Residents of the Okanagan can expect to see the value of their properties raise when they receive their BC Assessment in the coming days.
More than 289,000 properties across the entire Okanagan will be receiving their assessment in the mail, reflective of market value as of July 1, 2022.
“Homeowners throughout the Okanagan can generally expect to receive assessments that are up about 10 per cent to 15 per cent for houses while condos and townhomes are up a bit higher,” said Okanagan Deputy Assessor Tracy Wall. “Assessments are valued as of July 1, meaning everyone’s annual assessment is a reflection of what your home could have sold for around that time.”
BC Assessment collects and analyzes property data throughout the year and in the past year, they discovered that the total assessments in the Thompson-Okanagan has risen from $203.7 billion to $234.3 billion.

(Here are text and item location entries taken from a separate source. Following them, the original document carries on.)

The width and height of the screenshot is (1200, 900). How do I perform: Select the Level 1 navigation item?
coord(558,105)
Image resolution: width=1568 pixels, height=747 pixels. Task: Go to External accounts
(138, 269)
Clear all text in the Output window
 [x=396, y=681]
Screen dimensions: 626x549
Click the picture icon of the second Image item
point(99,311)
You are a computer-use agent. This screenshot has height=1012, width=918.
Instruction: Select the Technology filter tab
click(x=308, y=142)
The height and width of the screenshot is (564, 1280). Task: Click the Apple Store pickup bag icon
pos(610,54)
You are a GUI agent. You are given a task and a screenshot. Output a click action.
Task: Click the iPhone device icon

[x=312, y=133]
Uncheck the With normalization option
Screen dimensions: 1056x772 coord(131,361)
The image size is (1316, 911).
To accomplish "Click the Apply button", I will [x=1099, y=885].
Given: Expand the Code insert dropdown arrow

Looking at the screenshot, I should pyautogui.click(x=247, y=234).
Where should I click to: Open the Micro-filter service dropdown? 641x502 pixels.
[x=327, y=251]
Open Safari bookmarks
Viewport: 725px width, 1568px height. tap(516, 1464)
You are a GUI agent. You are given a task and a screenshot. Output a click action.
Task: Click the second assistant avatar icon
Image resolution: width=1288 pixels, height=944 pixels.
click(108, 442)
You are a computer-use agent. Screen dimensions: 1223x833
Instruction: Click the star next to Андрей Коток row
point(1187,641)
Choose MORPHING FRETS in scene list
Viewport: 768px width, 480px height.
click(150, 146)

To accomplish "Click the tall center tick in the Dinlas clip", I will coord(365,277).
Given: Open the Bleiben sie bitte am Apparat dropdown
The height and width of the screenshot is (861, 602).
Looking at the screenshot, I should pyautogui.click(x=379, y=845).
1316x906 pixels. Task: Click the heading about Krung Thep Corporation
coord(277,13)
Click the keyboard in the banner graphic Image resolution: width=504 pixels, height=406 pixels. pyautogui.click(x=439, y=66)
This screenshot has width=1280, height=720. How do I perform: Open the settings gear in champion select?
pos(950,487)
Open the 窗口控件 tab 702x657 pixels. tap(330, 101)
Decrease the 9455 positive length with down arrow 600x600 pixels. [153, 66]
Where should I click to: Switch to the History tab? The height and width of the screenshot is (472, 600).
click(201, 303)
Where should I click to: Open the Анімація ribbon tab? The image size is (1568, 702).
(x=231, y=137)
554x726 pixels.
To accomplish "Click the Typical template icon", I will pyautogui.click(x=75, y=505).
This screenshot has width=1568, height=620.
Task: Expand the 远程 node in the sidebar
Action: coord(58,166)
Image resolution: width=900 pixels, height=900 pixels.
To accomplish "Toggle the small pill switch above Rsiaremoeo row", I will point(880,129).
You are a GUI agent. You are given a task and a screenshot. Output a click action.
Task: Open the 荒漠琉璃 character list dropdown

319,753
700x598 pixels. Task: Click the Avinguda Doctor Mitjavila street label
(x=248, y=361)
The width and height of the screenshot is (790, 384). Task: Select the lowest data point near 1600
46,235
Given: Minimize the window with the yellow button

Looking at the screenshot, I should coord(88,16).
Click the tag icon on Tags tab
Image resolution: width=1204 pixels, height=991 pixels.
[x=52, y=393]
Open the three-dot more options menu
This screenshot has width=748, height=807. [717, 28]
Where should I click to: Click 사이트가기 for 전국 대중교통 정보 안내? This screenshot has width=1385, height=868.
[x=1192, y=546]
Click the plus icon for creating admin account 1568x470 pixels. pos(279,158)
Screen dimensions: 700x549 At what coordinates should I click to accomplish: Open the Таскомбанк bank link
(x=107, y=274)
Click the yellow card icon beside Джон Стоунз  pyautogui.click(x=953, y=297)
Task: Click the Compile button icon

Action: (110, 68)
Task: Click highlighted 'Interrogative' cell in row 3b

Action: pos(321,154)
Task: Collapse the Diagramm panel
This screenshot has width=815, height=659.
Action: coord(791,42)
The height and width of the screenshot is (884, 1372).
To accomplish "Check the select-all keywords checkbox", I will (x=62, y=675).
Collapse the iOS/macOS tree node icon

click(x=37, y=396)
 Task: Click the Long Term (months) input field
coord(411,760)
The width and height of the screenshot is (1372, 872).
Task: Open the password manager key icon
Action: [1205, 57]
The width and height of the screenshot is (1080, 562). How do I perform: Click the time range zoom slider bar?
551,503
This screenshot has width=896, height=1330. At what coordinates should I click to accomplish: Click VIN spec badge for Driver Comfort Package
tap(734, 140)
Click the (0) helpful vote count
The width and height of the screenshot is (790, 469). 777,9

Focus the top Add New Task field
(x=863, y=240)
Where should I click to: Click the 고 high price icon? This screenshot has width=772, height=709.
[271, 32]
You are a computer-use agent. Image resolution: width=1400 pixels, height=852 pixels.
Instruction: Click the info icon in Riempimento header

About $3.8 billion of that is from new construction, subdivisions, and rezoning.
The City of Kelowna, West Kelowna, and Lake Country now all have average assessment values that are more than $950,000. Kelowna saw a 14 per cent increase in the last year, rising from $869,000 to $988,000. West Kelowna showed a 13 per cent raise to $964,000 while Lake Country is now at $972,000 after a 10 per cent raise.
Joining Kelowna in the 14 per cent increase club is Cache Creek, Merritt, Osoyoos, Penticton, and Summerland.
Condos and townhouses saw a 16 and 17 per cent increase in Kelowna and West Kelowna respectively.
The most expensive house in the Thompson-Okanagan is in Lake Country on Pixton Road, valued at $17,336,000. It is the 156th most expensive house in the province.
In Kelowna, the most expensive house is valued at $14,645,000, on Hobson Road in Kelowna. It is known as the ‘Rock House’ and has now been the most expensive house in Kelowna for five straight years. Across the province, it’s the 297th most expensive house.
In the top 500, Lake Country also has the 445th most expensive house. It is on Juniper Cove Road and is assessed at $12,722,000.
The largest increase happened in Sun Peaks with a 44 per cent raise. In the last year, the average price went from $1,146,000 to $1,647,000.
Following is Clinton with a 41 per cent increase and Clearwater with a 29 per cent raise.
Coldstream, Peachland, and Sicamous saw the lowest increase at nine per cent.
“It is important to understand that increases in property assessments do not automatically translate into a corresponding increase in property taxes,” said Thompson area Assessor Tracy Shymko. “As noted on your Assessment Notice, how your assessment changes relative to the average change in your community is what may affect your property taxes.”
“It is important to think about your assessment as what you could have sold your home for around July 1 of the past year and not necessarily in today’s real estate market.”